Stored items

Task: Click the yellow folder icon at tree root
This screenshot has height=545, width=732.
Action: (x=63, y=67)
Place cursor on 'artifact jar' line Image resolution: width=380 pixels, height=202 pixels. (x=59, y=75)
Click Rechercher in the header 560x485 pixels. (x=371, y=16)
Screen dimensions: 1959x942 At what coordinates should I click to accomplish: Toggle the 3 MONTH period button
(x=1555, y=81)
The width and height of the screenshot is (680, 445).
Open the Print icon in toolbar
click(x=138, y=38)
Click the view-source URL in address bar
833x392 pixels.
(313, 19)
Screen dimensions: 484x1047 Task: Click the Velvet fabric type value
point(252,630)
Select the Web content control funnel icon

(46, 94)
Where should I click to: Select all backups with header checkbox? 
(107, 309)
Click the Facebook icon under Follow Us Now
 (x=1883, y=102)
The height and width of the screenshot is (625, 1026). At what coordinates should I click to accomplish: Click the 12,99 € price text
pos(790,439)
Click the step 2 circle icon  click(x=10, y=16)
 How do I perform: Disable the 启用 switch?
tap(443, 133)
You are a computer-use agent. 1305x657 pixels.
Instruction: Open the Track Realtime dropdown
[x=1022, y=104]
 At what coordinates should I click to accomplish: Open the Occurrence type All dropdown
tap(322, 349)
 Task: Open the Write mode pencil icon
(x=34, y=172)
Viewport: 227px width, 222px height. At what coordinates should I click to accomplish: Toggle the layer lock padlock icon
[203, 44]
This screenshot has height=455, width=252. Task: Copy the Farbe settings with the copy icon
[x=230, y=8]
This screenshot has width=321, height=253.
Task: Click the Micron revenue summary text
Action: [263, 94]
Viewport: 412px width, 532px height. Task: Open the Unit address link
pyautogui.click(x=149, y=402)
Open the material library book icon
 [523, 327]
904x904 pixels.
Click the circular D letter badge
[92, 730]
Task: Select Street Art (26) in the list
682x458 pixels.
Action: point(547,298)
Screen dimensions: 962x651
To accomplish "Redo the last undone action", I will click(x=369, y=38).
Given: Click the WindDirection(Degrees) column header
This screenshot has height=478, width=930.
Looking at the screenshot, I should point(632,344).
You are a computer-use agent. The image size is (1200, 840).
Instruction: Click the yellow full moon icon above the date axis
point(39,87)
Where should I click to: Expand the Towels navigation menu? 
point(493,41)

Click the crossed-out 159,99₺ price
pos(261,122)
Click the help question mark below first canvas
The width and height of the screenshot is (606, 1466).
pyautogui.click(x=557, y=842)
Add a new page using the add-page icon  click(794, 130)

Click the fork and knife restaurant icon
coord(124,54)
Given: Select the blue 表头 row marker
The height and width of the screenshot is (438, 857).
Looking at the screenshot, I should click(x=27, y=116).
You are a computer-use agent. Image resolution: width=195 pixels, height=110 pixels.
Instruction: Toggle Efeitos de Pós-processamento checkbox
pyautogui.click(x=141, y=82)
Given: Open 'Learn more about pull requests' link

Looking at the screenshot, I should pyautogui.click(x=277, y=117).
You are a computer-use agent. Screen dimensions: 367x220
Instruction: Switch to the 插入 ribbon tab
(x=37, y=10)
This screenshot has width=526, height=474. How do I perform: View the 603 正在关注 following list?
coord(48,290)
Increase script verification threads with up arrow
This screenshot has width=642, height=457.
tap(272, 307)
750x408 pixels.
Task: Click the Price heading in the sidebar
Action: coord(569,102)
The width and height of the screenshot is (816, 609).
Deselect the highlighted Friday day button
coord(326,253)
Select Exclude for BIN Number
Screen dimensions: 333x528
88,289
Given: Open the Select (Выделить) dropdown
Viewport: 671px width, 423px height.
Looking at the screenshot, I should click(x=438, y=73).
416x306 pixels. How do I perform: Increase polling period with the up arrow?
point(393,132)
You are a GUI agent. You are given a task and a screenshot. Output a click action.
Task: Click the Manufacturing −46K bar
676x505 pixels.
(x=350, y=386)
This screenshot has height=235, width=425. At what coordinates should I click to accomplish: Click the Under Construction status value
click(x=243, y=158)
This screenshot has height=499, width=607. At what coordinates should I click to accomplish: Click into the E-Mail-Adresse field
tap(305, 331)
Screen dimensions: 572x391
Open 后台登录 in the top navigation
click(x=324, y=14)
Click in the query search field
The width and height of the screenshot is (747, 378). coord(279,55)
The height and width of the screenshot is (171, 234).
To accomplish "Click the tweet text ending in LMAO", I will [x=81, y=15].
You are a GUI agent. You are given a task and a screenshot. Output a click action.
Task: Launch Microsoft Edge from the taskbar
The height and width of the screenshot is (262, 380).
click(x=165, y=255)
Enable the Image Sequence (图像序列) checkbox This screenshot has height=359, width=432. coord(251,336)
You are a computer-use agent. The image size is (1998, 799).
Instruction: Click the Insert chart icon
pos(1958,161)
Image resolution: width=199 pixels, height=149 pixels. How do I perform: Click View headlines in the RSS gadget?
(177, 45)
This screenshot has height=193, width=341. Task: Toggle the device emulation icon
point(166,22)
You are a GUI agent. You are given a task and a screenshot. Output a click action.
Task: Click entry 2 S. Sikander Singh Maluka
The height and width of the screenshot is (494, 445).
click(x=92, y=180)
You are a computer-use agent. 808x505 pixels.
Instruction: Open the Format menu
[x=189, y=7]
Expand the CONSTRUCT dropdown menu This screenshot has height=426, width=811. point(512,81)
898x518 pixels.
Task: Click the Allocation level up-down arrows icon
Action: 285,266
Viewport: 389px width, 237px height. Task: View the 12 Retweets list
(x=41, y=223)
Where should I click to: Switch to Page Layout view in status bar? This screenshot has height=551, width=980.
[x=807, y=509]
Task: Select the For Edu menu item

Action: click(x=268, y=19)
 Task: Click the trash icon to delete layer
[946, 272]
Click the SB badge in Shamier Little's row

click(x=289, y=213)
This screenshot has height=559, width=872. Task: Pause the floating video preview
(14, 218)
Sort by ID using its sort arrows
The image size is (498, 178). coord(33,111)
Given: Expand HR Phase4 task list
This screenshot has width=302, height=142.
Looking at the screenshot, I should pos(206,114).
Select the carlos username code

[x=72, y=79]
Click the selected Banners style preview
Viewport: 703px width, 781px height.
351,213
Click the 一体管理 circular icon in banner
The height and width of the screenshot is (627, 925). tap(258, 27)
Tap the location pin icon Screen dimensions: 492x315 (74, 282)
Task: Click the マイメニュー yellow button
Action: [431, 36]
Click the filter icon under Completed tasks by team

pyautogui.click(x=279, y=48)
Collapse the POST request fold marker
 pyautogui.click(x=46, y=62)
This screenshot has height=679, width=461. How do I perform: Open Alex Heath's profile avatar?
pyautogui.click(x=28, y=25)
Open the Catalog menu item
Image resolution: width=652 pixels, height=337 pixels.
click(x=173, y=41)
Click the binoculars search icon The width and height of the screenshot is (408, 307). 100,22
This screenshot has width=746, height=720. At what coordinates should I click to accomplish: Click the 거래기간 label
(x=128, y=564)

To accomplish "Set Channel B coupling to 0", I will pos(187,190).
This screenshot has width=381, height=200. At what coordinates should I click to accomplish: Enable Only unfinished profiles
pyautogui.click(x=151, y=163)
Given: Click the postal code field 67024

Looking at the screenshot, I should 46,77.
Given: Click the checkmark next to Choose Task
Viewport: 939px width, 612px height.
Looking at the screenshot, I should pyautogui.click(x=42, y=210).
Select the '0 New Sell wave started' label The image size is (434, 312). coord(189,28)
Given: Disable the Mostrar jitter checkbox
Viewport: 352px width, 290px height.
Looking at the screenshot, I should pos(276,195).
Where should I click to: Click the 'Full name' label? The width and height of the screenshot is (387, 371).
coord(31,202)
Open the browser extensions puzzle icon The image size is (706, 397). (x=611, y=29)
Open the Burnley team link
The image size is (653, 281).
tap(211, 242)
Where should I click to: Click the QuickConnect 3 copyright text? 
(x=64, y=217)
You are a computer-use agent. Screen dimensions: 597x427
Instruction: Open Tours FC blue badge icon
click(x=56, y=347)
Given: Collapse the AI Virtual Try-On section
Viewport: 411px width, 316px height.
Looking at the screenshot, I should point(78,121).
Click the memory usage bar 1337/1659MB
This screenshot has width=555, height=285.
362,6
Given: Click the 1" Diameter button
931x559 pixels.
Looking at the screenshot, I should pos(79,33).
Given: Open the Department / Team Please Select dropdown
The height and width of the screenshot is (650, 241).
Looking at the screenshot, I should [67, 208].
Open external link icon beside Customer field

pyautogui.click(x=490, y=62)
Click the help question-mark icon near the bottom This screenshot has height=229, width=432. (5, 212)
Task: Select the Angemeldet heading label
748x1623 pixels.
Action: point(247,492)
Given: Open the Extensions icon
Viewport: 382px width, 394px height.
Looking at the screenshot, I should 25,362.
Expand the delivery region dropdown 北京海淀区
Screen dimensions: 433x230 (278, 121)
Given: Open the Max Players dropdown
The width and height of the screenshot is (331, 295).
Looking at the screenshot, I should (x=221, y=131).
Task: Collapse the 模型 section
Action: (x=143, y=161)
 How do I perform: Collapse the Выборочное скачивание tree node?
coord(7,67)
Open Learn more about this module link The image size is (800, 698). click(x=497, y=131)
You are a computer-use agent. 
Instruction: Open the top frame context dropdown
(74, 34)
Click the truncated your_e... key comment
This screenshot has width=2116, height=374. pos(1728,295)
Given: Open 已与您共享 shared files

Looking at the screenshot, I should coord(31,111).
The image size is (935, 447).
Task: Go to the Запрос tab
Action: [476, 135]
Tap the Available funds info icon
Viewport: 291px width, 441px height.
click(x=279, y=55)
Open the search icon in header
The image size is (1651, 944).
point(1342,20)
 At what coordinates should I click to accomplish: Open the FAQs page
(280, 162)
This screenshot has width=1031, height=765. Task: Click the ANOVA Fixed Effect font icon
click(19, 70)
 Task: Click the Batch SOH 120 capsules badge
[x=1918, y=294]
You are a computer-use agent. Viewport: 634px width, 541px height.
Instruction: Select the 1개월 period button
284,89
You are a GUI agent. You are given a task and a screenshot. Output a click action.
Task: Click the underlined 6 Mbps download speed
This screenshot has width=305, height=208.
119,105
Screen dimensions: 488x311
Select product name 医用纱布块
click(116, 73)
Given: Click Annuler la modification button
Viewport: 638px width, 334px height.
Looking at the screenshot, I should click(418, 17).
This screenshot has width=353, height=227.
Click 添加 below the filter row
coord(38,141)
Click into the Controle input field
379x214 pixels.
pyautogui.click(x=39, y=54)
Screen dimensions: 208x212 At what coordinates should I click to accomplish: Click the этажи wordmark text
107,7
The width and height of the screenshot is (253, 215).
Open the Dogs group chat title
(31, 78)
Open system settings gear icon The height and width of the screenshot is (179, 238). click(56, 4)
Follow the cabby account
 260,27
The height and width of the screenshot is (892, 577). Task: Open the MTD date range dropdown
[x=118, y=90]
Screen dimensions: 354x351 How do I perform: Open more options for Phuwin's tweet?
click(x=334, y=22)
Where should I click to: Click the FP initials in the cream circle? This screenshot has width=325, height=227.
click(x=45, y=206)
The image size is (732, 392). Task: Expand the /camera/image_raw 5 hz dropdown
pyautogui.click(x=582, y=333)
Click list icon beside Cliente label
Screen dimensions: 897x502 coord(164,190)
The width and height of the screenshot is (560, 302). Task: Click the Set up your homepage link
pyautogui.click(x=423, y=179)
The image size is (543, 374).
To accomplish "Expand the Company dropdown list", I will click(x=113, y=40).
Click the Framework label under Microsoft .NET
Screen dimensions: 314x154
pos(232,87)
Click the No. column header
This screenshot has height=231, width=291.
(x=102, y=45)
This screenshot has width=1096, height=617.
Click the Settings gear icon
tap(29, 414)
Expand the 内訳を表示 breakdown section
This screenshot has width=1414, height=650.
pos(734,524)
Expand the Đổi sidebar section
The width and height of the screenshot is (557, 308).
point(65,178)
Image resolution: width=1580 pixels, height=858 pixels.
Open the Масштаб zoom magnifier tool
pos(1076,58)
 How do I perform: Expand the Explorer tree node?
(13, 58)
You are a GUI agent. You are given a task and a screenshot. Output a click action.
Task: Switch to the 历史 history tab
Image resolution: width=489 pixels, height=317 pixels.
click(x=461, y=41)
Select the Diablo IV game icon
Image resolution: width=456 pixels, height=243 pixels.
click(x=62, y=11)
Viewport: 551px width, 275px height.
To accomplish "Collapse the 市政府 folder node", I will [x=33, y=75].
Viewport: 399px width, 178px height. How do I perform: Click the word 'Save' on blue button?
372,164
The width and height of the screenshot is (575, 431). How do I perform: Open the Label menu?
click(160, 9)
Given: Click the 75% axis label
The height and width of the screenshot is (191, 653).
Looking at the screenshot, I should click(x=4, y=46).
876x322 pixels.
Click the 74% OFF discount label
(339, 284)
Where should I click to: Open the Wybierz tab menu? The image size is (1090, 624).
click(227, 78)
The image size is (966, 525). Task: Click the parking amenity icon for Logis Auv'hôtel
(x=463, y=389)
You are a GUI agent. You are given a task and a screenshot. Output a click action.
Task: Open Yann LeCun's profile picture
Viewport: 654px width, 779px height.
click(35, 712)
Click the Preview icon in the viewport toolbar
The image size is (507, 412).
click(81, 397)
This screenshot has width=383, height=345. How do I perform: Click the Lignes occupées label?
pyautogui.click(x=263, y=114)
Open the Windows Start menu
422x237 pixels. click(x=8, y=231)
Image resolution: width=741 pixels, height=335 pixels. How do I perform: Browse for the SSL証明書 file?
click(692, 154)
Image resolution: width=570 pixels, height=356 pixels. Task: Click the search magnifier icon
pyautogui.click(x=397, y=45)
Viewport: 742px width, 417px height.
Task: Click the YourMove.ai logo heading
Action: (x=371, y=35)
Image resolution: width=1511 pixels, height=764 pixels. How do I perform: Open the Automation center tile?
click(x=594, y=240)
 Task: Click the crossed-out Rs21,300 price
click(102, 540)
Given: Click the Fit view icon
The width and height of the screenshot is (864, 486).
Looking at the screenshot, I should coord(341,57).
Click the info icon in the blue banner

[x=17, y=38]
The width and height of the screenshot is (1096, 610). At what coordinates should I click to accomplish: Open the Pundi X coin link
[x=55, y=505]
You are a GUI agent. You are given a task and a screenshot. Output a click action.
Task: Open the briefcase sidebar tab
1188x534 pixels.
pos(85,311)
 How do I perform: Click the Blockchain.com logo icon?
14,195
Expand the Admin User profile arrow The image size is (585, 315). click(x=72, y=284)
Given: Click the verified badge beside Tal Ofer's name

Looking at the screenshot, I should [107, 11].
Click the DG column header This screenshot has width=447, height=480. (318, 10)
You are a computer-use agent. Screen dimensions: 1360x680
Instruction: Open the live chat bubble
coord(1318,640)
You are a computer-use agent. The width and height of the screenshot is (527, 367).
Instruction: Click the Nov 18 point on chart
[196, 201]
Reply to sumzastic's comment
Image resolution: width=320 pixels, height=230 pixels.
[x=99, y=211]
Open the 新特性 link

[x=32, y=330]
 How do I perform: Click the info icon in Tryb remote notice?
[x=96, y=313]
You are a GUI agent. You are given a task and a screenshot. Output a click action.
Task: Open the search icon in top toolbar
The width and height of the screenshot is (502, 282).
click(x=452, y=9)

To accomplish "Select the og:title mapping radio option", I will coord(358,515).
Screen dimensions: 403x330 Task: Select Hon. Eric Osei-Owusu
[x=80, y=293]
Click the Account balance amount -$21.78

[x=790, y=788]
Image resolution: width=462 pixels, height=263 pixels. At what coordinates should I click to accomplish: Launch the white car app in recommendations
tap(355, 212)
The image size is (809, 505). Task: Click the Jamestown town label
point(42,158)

### TASK PROMPT
How many of the lines above include the word "question"? Respond with the number alone.

### SOLUTION FOR THIS EXERCISE
2